(TASK SET):
1. Please copy, word for word, the section of the St. Lucie letter that opens with the words containing "ST. LUCIE NUCLEAR PLANT, UNIT" and closes with "(TAC NO. MC8757)".
2. Pick up the St. Lucie letter after its last sentence and carry it on.

(EXTRACTED TEXT):

------------------------------------------------

February 6, 2006 Mr. J. A. Stall Senior Vice President, Nuclear and Chief Nuclear Officer Florida Power and Light Company P.O. Box 14000 Juno Beach, Florida 33408-0420

SUBJECT:

ST. LUCIE NUCLEAR PLANT, UNIT 2 - REQUEST FOR ADDITIONAL INFORMATION REGARDING PROPOSED AMENDMENT FOR REDUCED REACTOR COOLANT SYSTEM FLOW (TAC NO. MC8757)

Dear Mr. Stall:

By letter dated October 21, 2005, Florida Power and Light (FPL) submitted a proposed license amendment to reduce reactor coolant system flow with a reduction in reactor operating power at St. Lucie Unit 2.

The U.S. Nuclear Regulatory Commission staff has reviewed your submittal and finds that the additional information contained in the enclosed Request for Additional Information is needed before we can complete the review. This was discussed with members of the FPL staff and, on January 31, 2006, Mr. Ken Frehafer indicated that a response would be provided by February 28, 2006.

If you have any questions, please contact me at (301) 415-3974.

Sincerely,

/RA/

Brendan T. Moroney, Project Manager Plant Licensing Branch II-2 Division of Operating Reactor Licensing Office of Nuclear Reactor Regulation Docket No. 50-389

Enclosure:

Request for Additional Information cc w/encl: See next page

ML060320592 NRR-088 OFFICE LPL2-2/PM LPL2-2/LA SPWB/BC SNPB/BC LPL2-2/BC NAME BMoroney BClayton JNakoski FAkstulewicz MMarshall DATE / /06 / /06 / /06 / /06 / /06 REQUEST FOR ADDITIONAL INFORMATION FLORIDA POWER AND LIGHT COMPANY ST. LUCIE NUCLEAR POWER PLANT, UNIT 2 DOCKET NUMBER 50-389

1. General:
a. Technical Specification (TS) 3.7.1.1 allows operation at reduced power levels with inoperable main steam safety valves (MSSVs).

------------------------------------------------

(INFORMATION SUPPLIED):
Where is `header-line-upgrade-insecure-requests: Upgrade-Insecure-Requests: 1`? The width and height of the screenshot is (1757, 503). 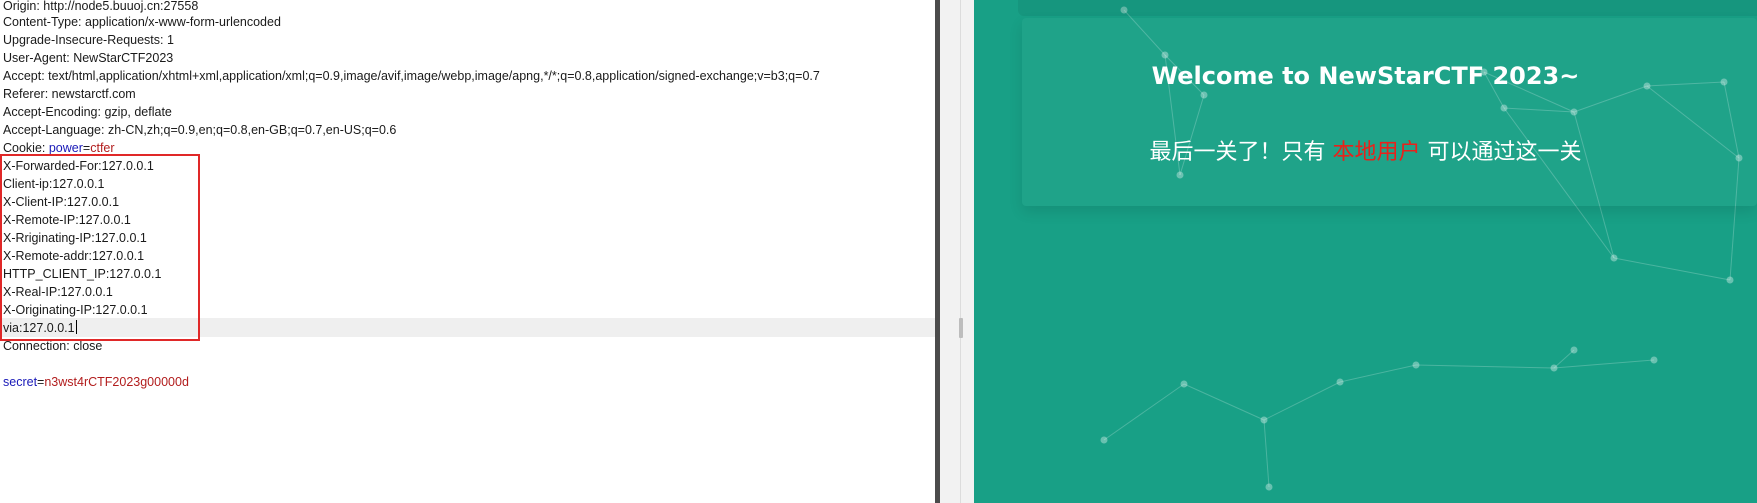
header-line-upgrade-insecure-requests: Upgrade-Insecure-Requests: 1 is located at coordinates (88, 40).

------------------------------------------------

(SET OF ANSWERS):
1.
ST. LUCIE NUCLEAR PLANT, UNIT 2 - REQUEST FOR ADDITIONAL INFORMATION REGARDING PROPOSED AMENDMENT FOR REDUCED REACTOR COOLANT SYSTEM FLOW (TAC NO. MC8757)

2.
i. Discuss the validation of these operational modes at the 42-percent steam generator tube plugging (SGTP) operating condition.

ii. Discuss whether the safety analyses supporting the 42-percent SGTP at 89 percent power conditions have assumed inoperable MSSVs as an initial condition or not.

b. The Updated Final Safety Analysis (UFSAR) Chapter 15 safety analyses are initiated at nominal operating condition (e.g., Tinlet, feedwater temperature, SG pressure, SG liquid inventory, etc.) with the monitoring uncertainties accounted for either directly or via the Revised Thermal Design Process. With respect to the uncertainty associated with the actual nominal operating conditions following start-up (due to unknown SG plugging, reactor coolant system (RCS) flow rate, etc.), explain how the initial conditions assumed in the safety analyses will be validated.

Note: In the following questions, all figures, section numbers and page numbers refer to Westinghouse document WCAP-16489, St. Lucie Unit 2 42-Percent Steam Generator Tube Plugging - Licensing Report, dated October 2005.

2. Safety Analysis Reactor Protection System (RPS) and Engineered Safety Feature Actuation System (ESFAS) Setpoints - Pressure Measurement Uncertainty Table 5.1.0-4 (Sheet 1 of 2) indicates that the difference between the analysis value and the TS value is 40 pounds per square inch (psi) for the setpoint of a low SG pressure trip, and setpoints for the Main Steam Isolation System and Main Feedwater Isolation System. The value of 40 psi is less than the pressure measurement uncertainty of 45 psi as indicated on page 5-2. Justify that the difference of 40 psi between these analysis setpoints and TS values are acceptable to represent an allowance for steady-state fluctuation and pressure measurement error of 45 psi.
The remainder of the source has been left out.